Residual test material was seen in the treated eyes. Therefore, the eyes were rinsed with physiological saline at 1 hour after test material instillation. Eyes were evaluated in all animals at approximately 1, 24, 48 & 72 hours and 7, 14 & 21 days after test material instillation.

Instillation of the test material induced slight initial pain (grade 2). No signs of systemic toxicity or ill health were observed through the study period and bodyweight remained unaffected by treatment with the test material. No effects on the iriis were evident during the study, and corneal lesions (opacity grade 1) were confined to one animal from 1 to 72 hours post administration, entirely disappearing thereafter. Conjunctival redness (Grade 2), chemosis (Grade 2 or 3), and discharge (Grade 2 or 3), were seen in all animals 1 hr after instillation, thereafter gradually decreasing in severity and incidence and having fully disappeared in all animals by day 21 post administration. Control eyes were without ocular findings throughout the 21 day observation period. The mean 24-, 48-, and 72-h scores for cornea, iris, conjunctival redness, and chemosis were 0.3, 0, 1.3, and 0.8, respectively.

Based on the observations of this study, fatty acids, C14-18 and C16-18-unsatd., maleated are not considered to be irritating to the rabbit eye.

 

Respiratory Tract Irritation

No studies were identified, however a low vapour pressure indicates that exposure via this route is unlikely.
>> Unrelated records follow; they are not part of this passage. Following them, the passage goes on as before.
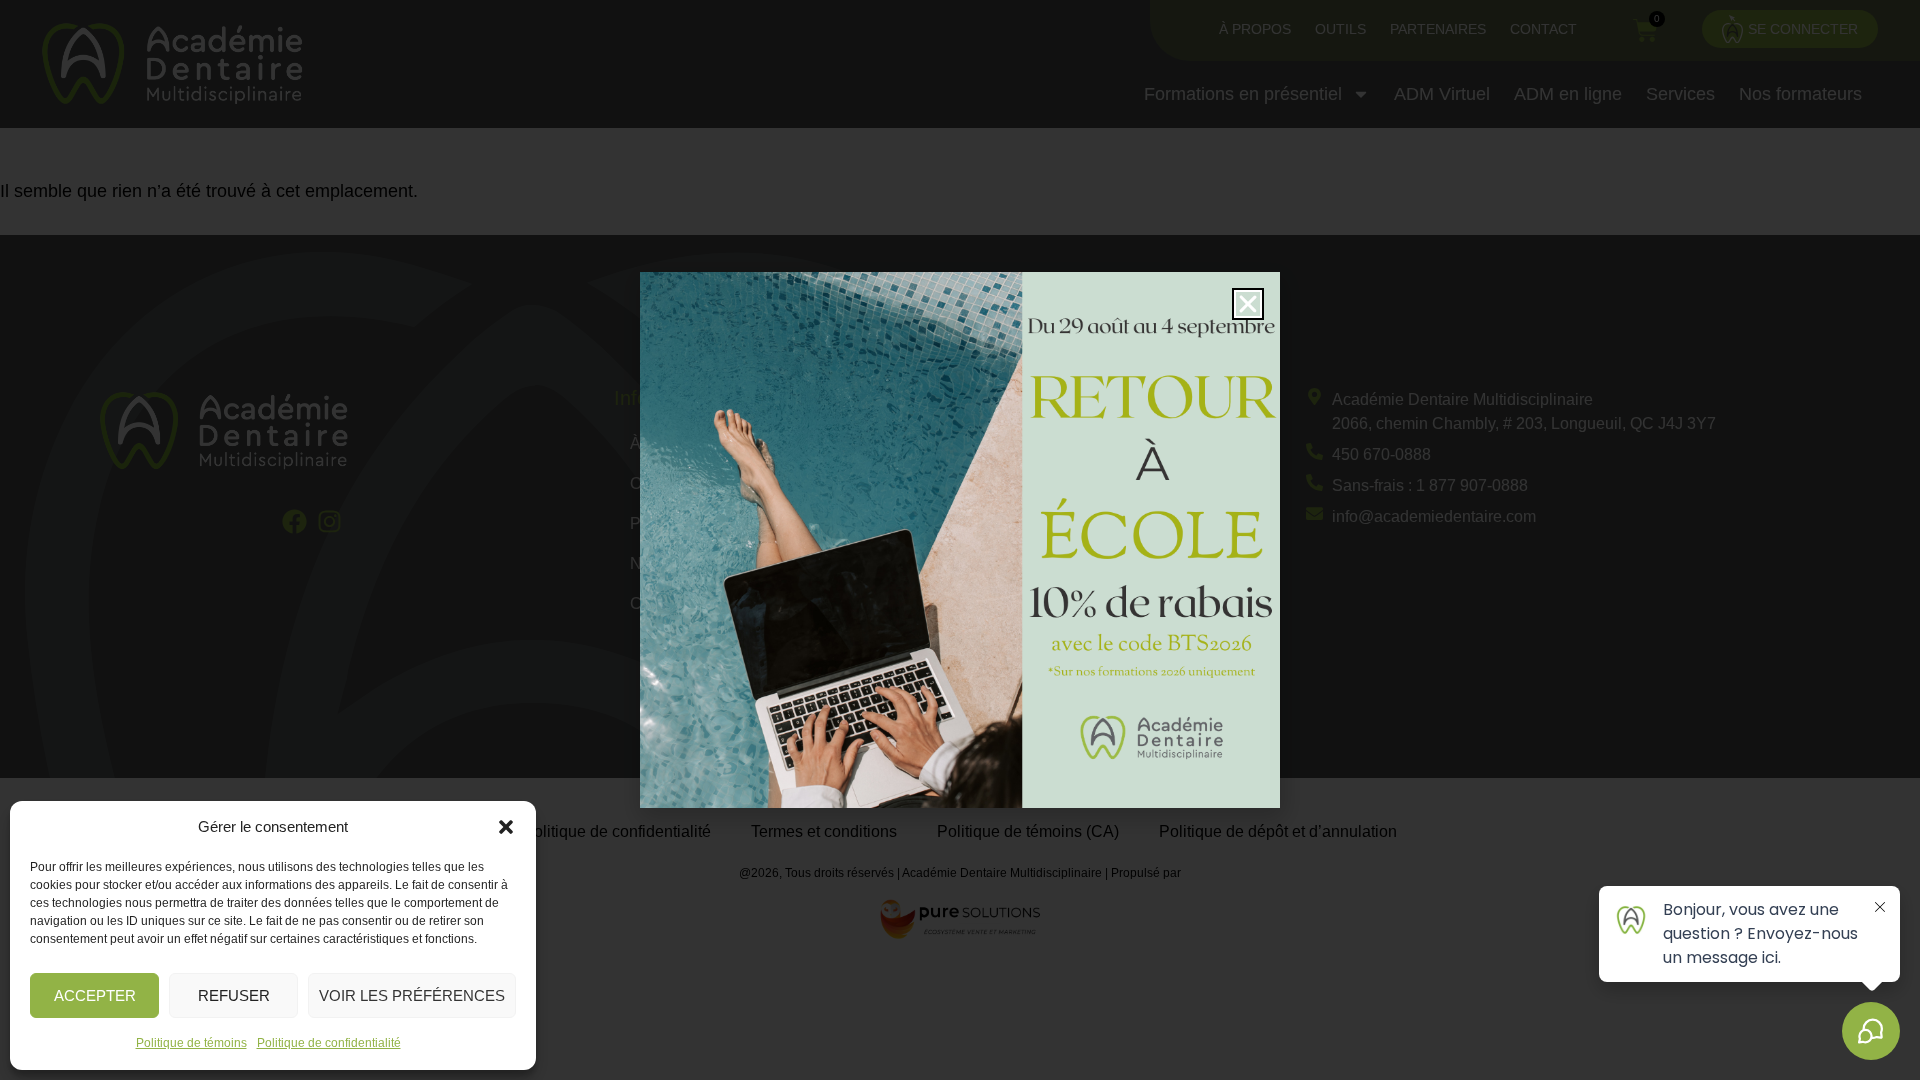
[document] (960, 540)
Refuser (234, 995)
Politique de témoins (191, 1043)
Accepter (95, 995)
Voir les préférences (412, 995)
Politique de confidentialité (329, 1043)
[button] (506, 827)
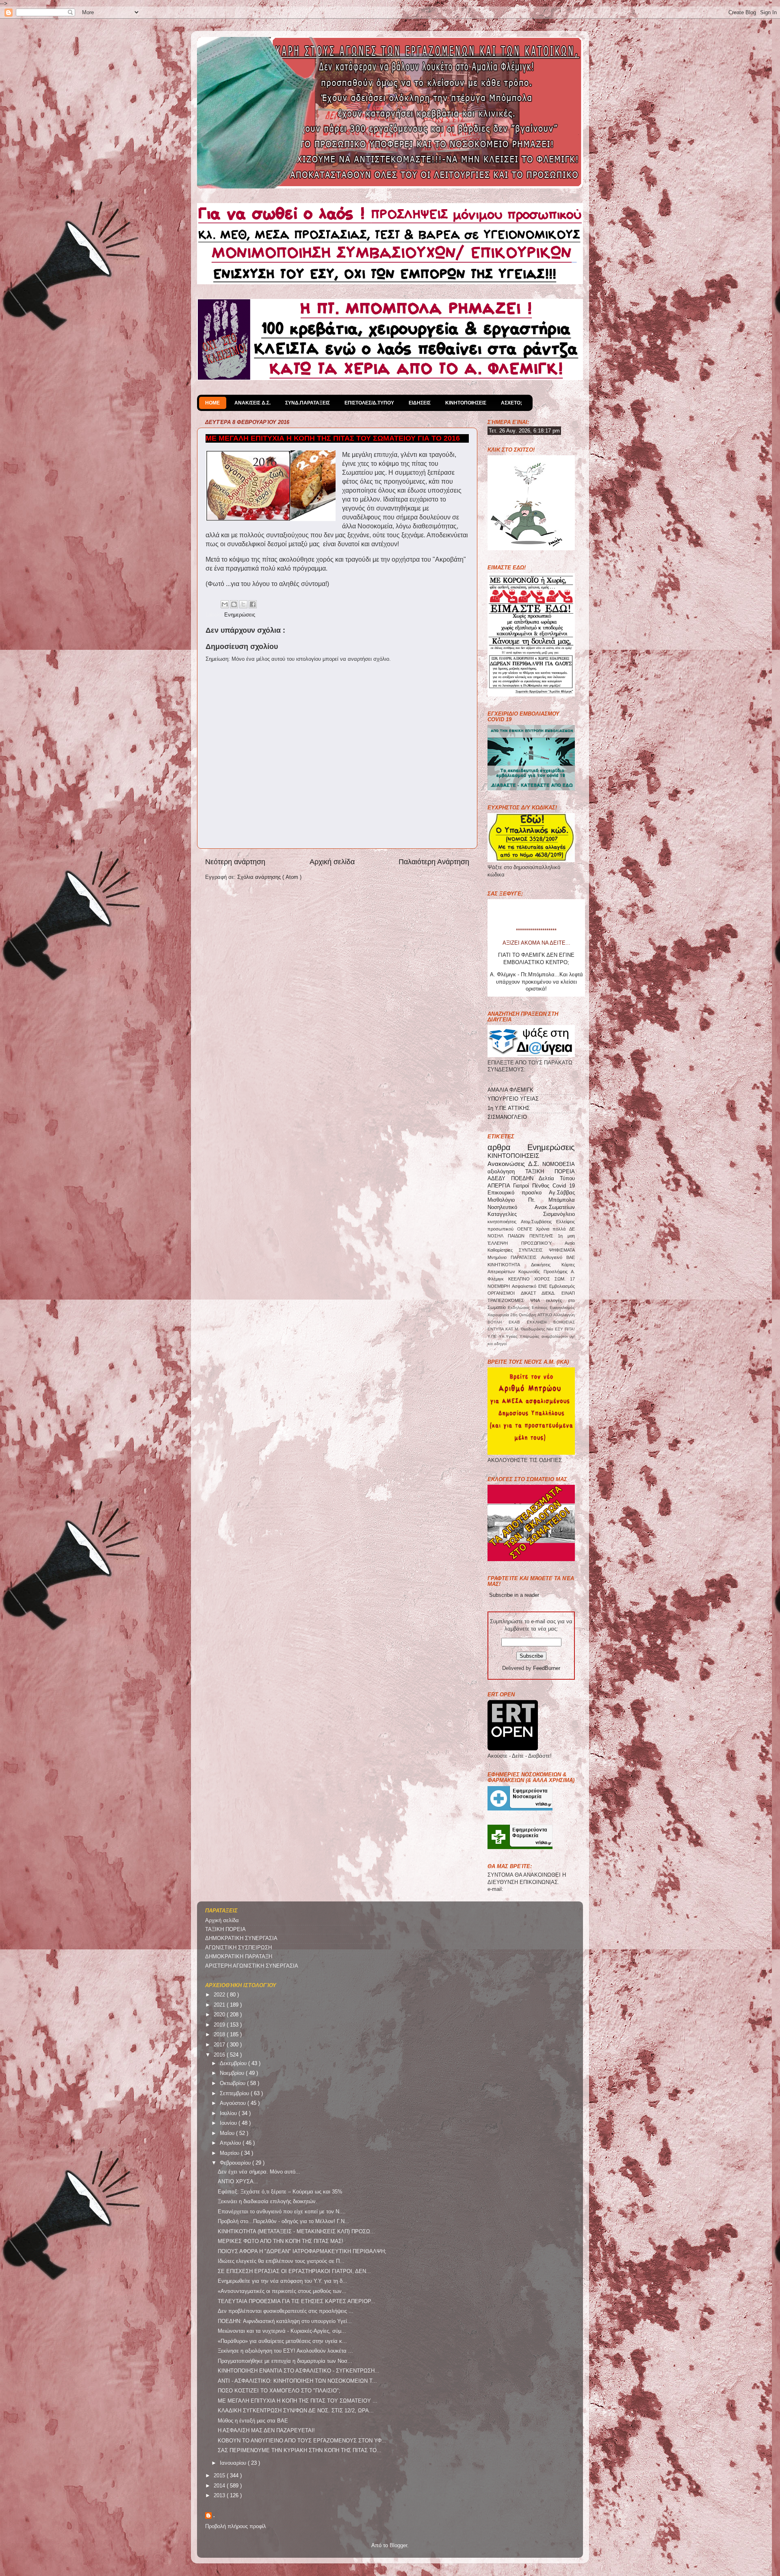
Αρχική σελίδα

Justification for selection of skin irritation / corrosion endpoint:
Based on irritancy data for the two main constituents and/or related materials

Justification for selection of eye irritation endpoint:
Based on irritancy data for the two main constituents and/or related materials

Effects on skin irritation/corrosion: irritating

Effects on eye irritation: highly irritating

Justification for classification or non-classification

Classified Category 2 for skin irritation according to EU Classification, Labelling and Packaging of Substances and Mixtures (CLP) Regulation (EC) No. 1272/2008 or UN Globally Harmonized System of Classification and Labelling of Chemicals (GHS). Classified Category 1 for eye irritation according to EU Classification, Labelling and Packaging of Substances and Mixtures (CLP) Regulation (EC) No. 1272/2008 and UN Globally Harmonized System of Classification and Labelling of Chemicals (GHS).